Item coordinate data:
-=-=-

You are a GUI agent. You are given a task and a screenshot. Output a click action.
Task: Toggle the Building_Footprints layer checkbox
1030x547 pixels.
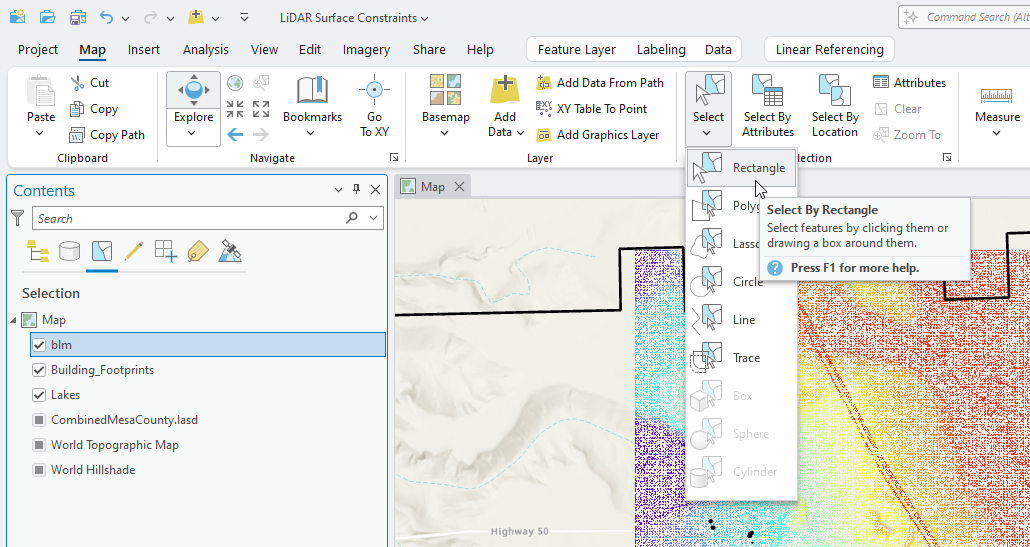coord(39,370)
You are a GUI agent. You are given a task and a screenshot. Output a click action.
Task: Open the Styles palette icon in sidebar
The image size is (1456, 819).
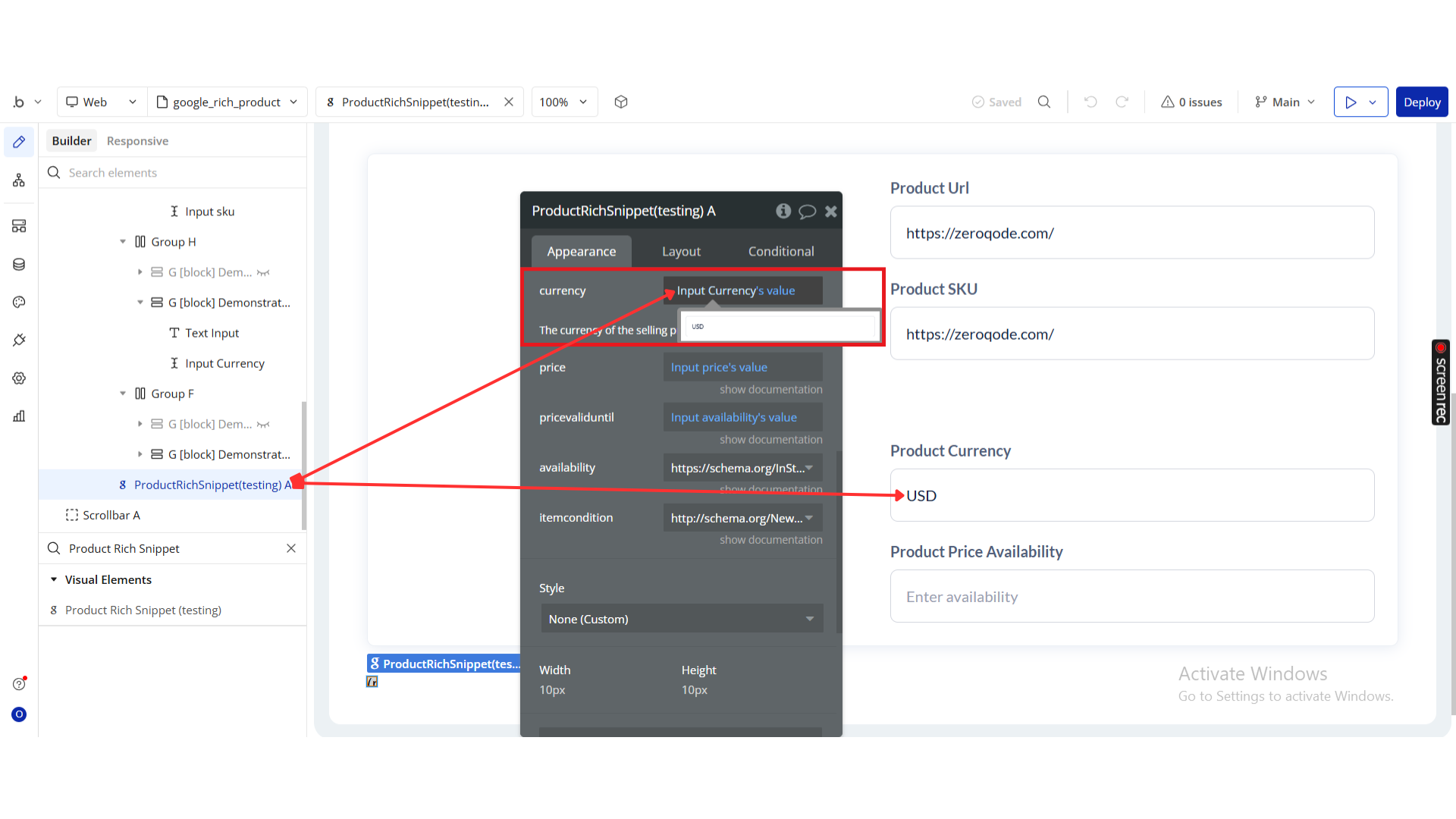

-=-=-

**Required task:** Rewrite the listing above, replacing "click action" with "tap action" and leaving everything else unchanged. Omit the pictures from your version.

**Answer in full:**
You are a GUI agent. You are given a task and a screenshot. Output a tap action.
Task: Toggle the Building_Footprints layer checkbox
1030x547 pixels.
coord(39,370)
You are a GUI agent. You are given a task and a screenshot. Output a tap action.
Task: Open the Styles palette icon in sidebar
The image size is (1456, 819).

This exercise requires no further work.